Results: A 74-year-old man was referred to our center with an assymptomatic AAA. He had medical history of ischemic heart disease, congestive heart failure and smoking. CT angiography revealed an infrarenal AAA, with 57mm diameter and HSK. After studying anatomical features, the patient was proposed for EVAR. Under general anesthesia both femoral arteries were exposed. An Endurant® II endoprosthesis was deployed immediately distal to an accessory renal artery and two iliac extenders were deployed in the left and one in the right side. Control angiography found an image compatible with endoleak type1 so a new dilatation of the proximal colon with Reliant® balloon was performed. In the final control angiography there was still some reflux into the aneurysmal sac which was interpreted as probable endoleak type 2. Postoperatively angioCT revealed endoleak type 1 which led to reintervention with implantation of an aortic extender Endurant®, with good result. In control angioCT there was no evidence of endoleak and all renal arteries were patent.

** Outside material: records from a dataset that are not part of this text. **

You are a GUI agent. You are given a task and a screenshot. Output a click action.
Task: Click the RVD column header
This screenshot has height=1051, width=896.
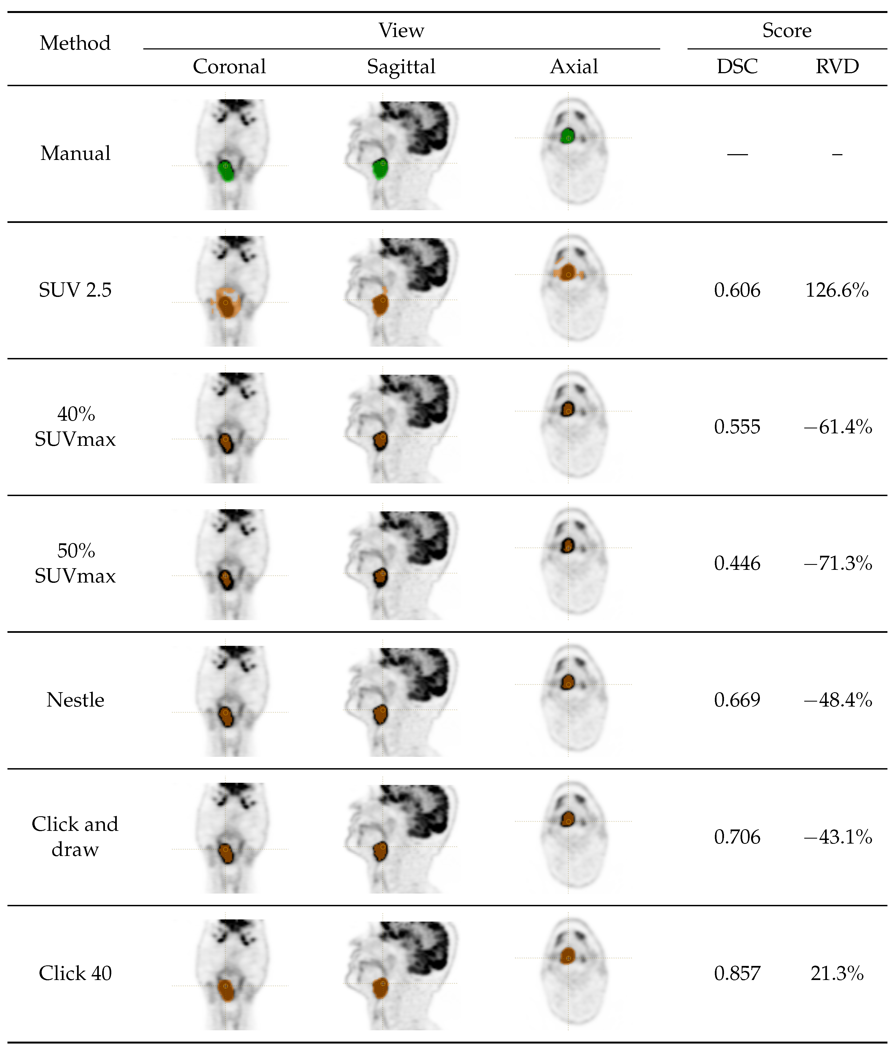[837, 66]
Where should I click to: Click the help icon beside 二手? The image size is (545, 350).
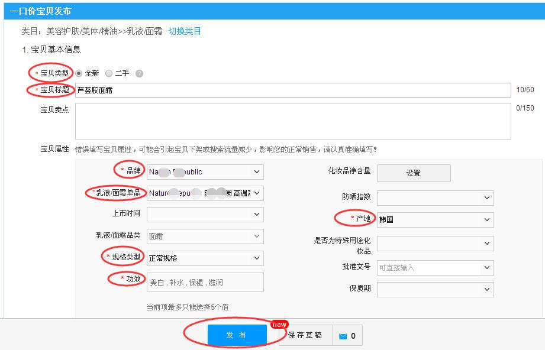coord(140,73)
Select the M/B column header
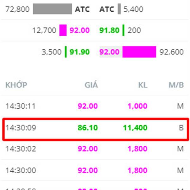The image size is (190, 190). pos(176,85)
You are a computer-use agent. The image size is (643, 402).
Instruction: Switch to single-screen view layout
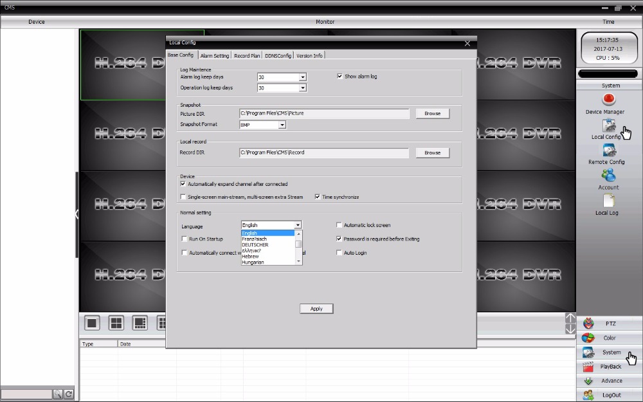tap(92, 323)
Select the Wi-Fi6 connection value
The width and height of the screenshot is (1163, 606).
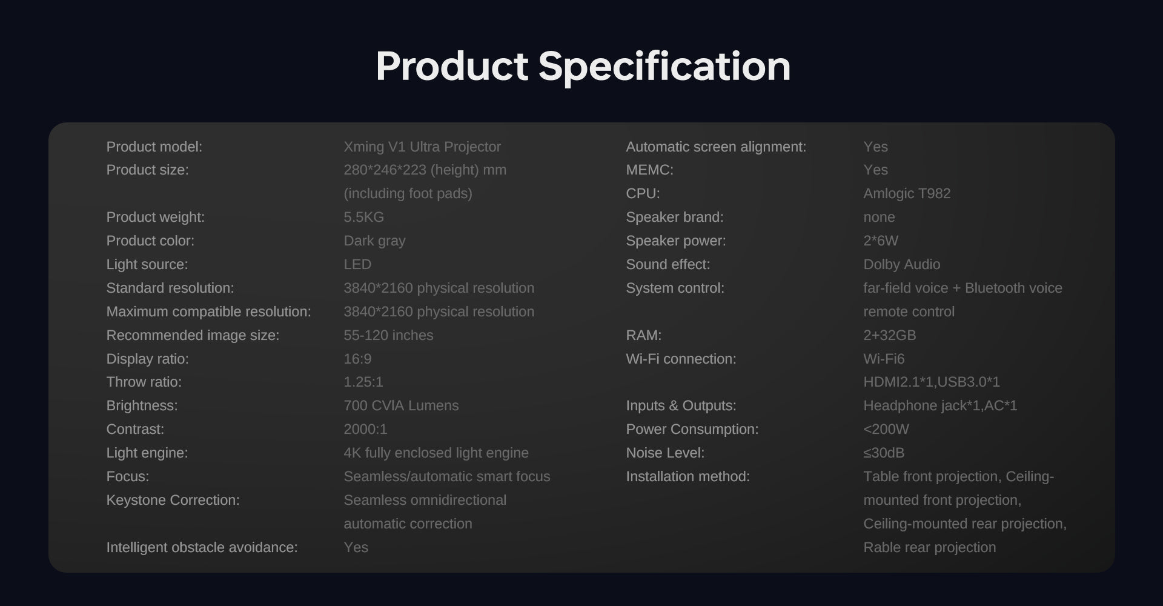884,359
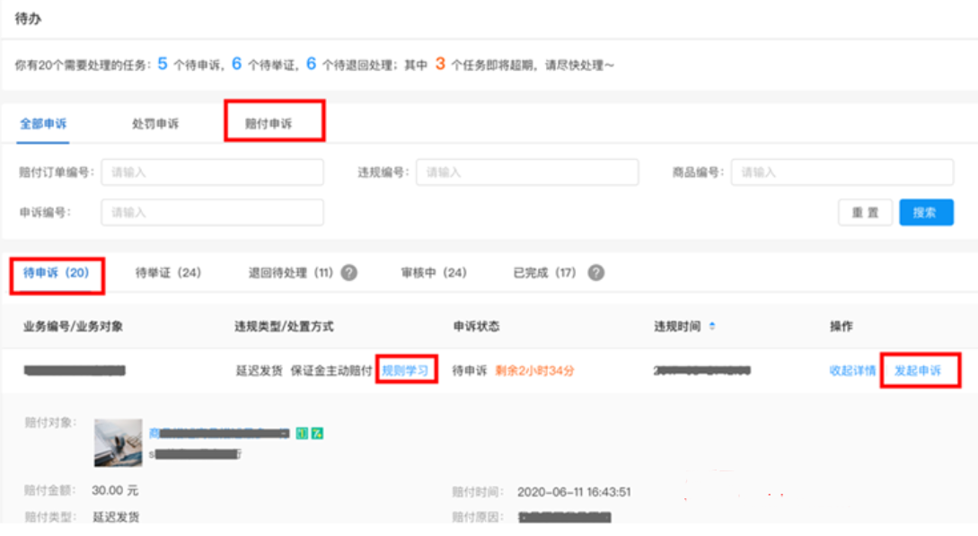Click the 重置 button

[866, 213]
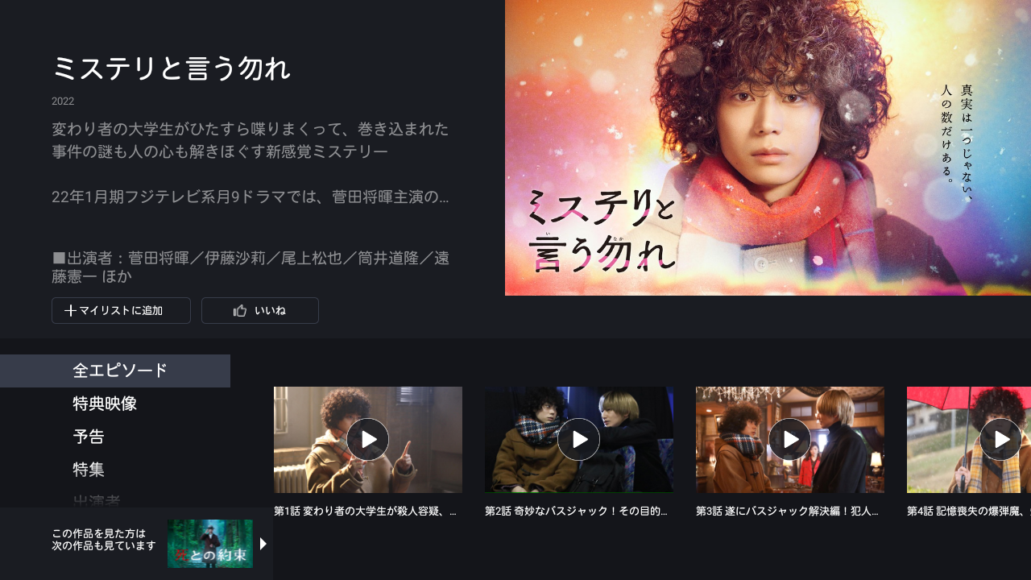Expand the truncated description ending in 主演の…
The image size is (1031, 580).
point(251,197)
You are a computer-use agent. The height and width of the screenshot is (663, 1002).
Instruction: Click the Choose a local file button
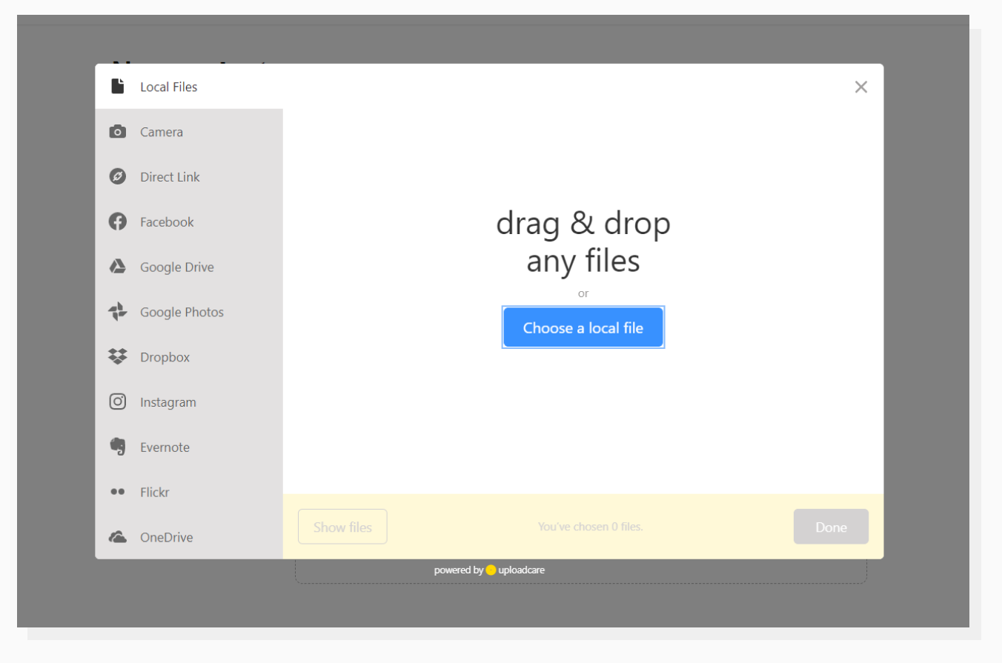(583, 327)
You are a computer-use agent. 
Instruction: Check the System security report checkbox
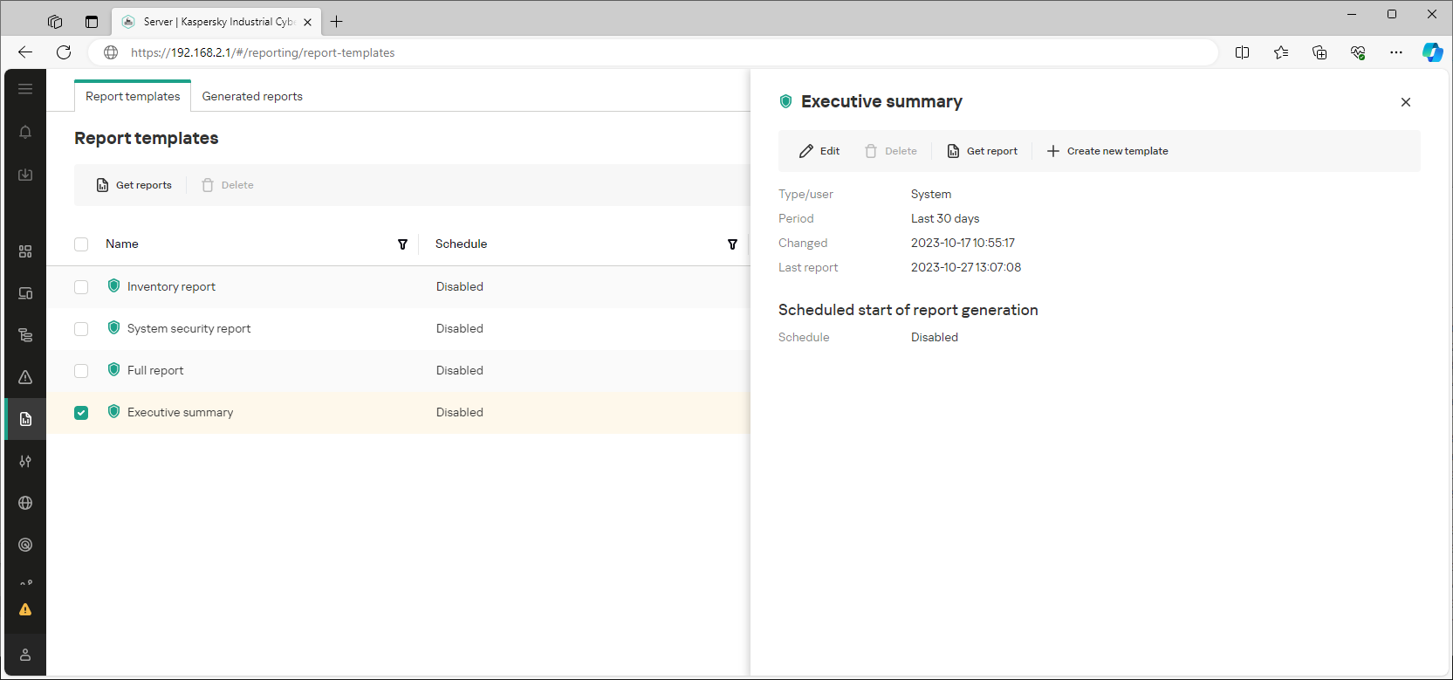click(x=81, y=329)
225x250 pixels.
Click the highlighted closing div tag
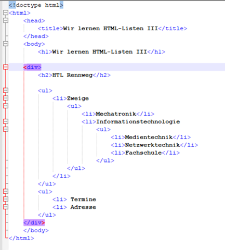34,222
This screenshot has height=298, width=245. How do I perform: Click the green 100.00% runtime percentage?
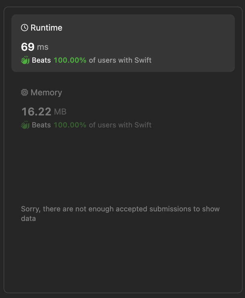point(70,60)
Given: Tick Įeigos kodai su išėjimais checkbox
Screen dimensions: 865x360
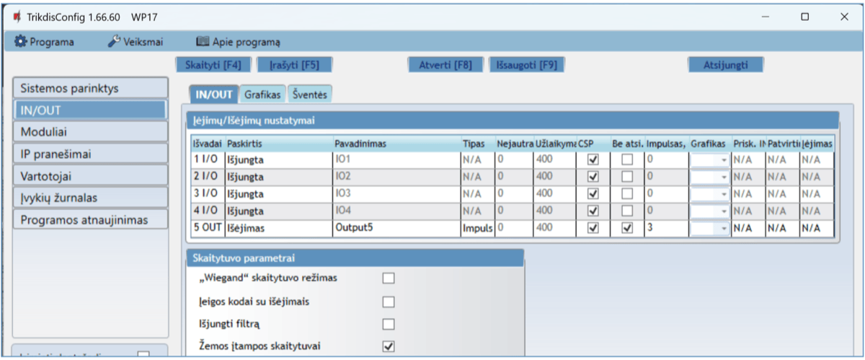Looking at the screenshot, I should [389, 302].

Conclusions: EVAR has clear advantages in cases of coexistent AAA and HSK, anatomically complex for conventional surgery. Although renal vasculature in these patients is very variable, sometimes with accessory arteries responsible for vascularization of considerable percentages of parenchyma. Thus, preoperative planning is essential to assess the need to exclude accessory renal arteries and consider, individually, the risk / benefit ratio.